As a freshman at Ball State in 2019–20, Sakbun helped set the school 200 freestyle relay record and placed 10th at the Mid-American Conference (MAC) Championships in the 50 freestyle. She was named Academic All-MAC in 2020–21 and placed fifth at the MAC Championships in the 50 freestyle. She repeated as an Academic All-MAC selection in 2021–22 and was a part of the relay team that set school records in the 200 medley relay and 800 freestyle relay. She won her third Academic All-MAC selection in 2022–23 and helped break program records in the 400 freestyle relay and 200 freestyle relay. By 2023, Sakbun appeared in the school record books 15 times.
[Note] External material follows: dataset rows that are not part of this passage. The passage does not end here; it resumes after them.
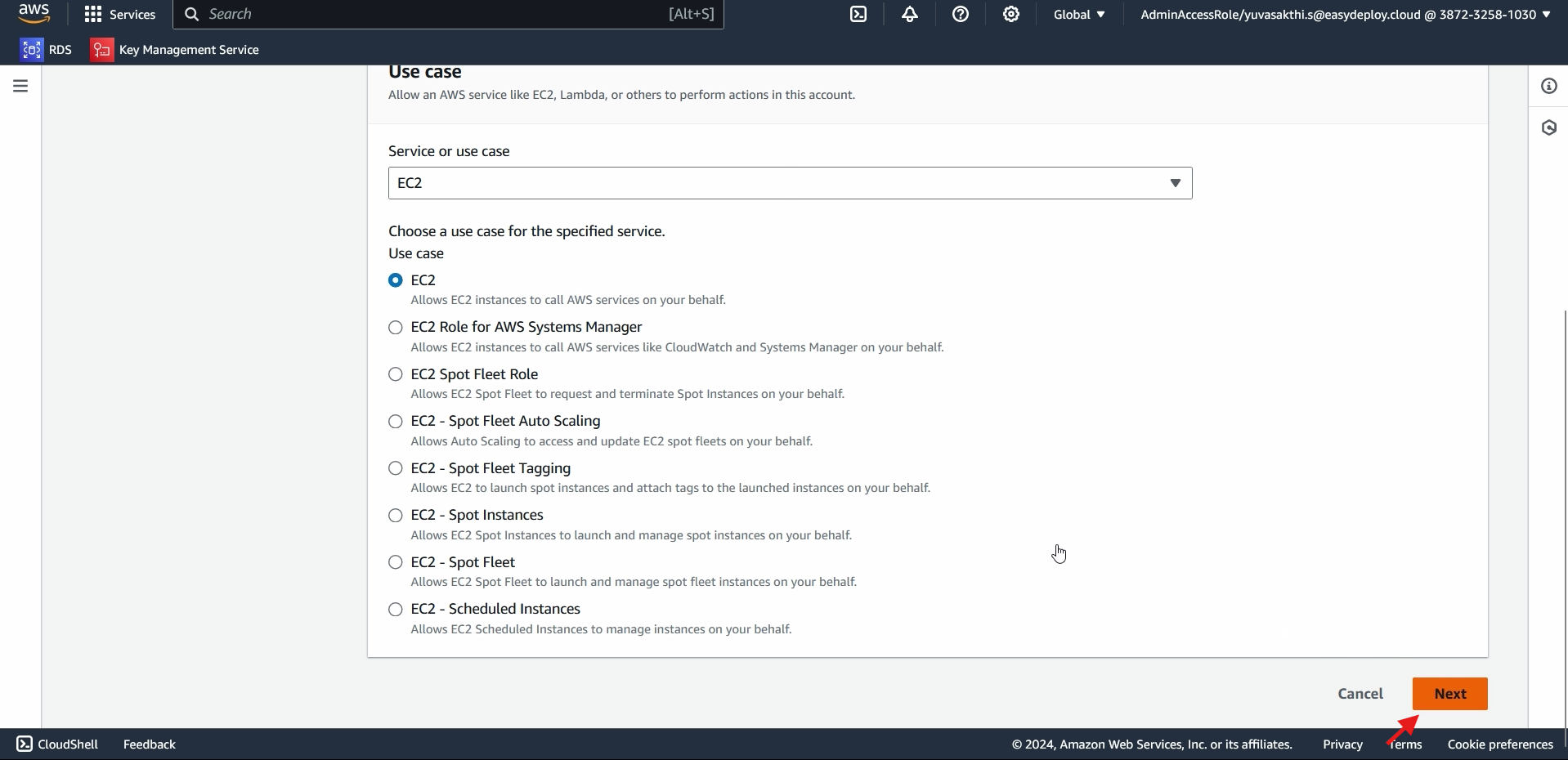Open the help question mark menu
This screenshot has height=760, width=1568.
pos(961,15)
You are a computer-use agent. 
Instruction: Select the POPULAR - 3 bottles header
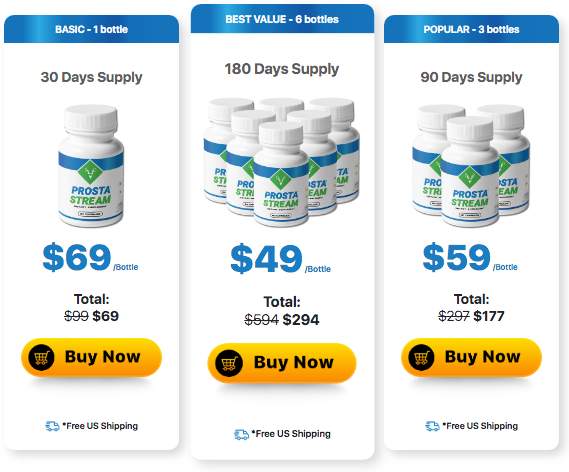471,29
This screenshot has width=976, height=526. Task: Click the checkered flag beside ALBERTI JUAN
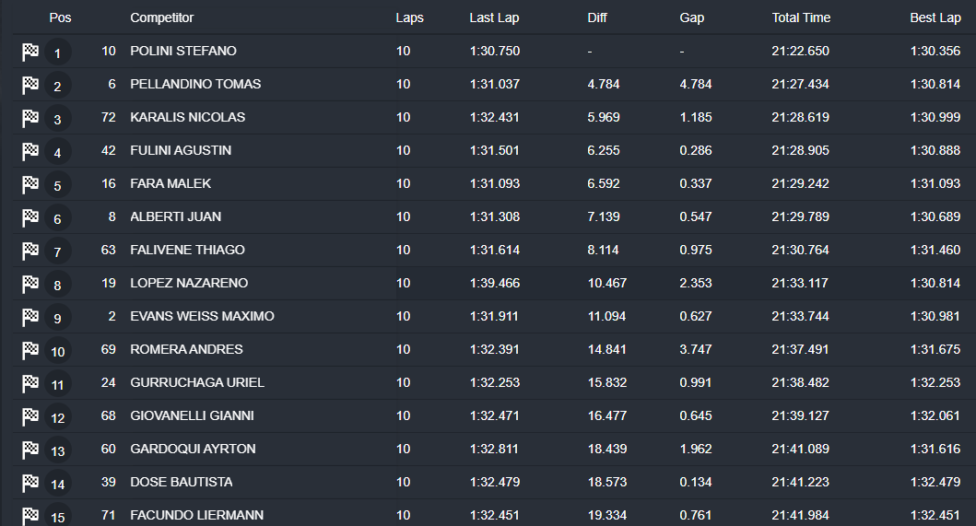[30, 217]
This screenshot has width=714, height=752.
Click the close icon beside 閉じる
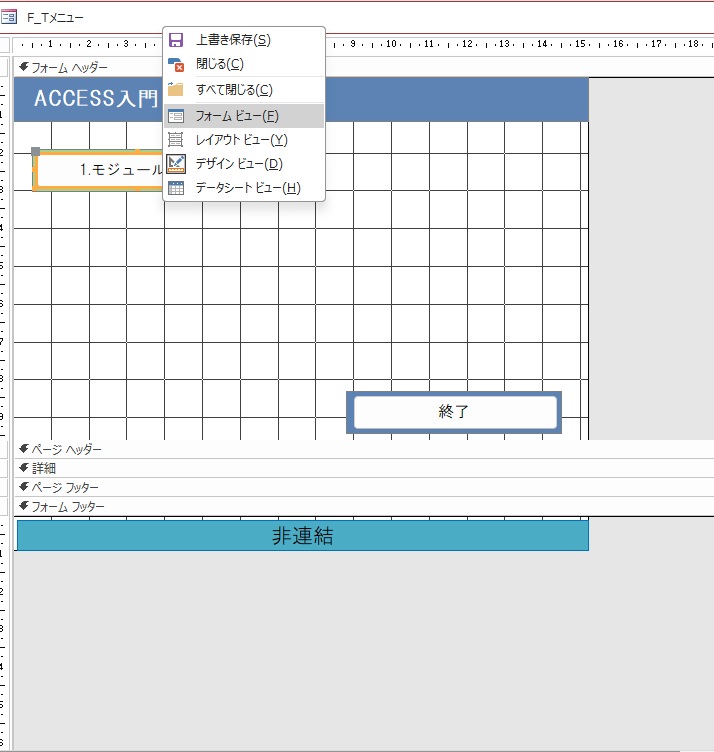coord(176,64)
In 2023, Sakbun participated at the SEA Games representing Cambodia, where she set national records in three different events. That year, she moved from Terre Haute to Charlotte, North Carolina, and became an operations analyst for Wells Fargo. In North Carolina, she joined the Dowd YMCA and trained six days a week. In 2024, Cambodia qualified a swimmer for the 2024 Summer Olympics and Sakbun was notified that she was the top choice to fill the spot; she accepted, although if she had declined, her sister would have competed at the Olympics instead. She was selected to compete in the 50 m freestyle event at the Olympics.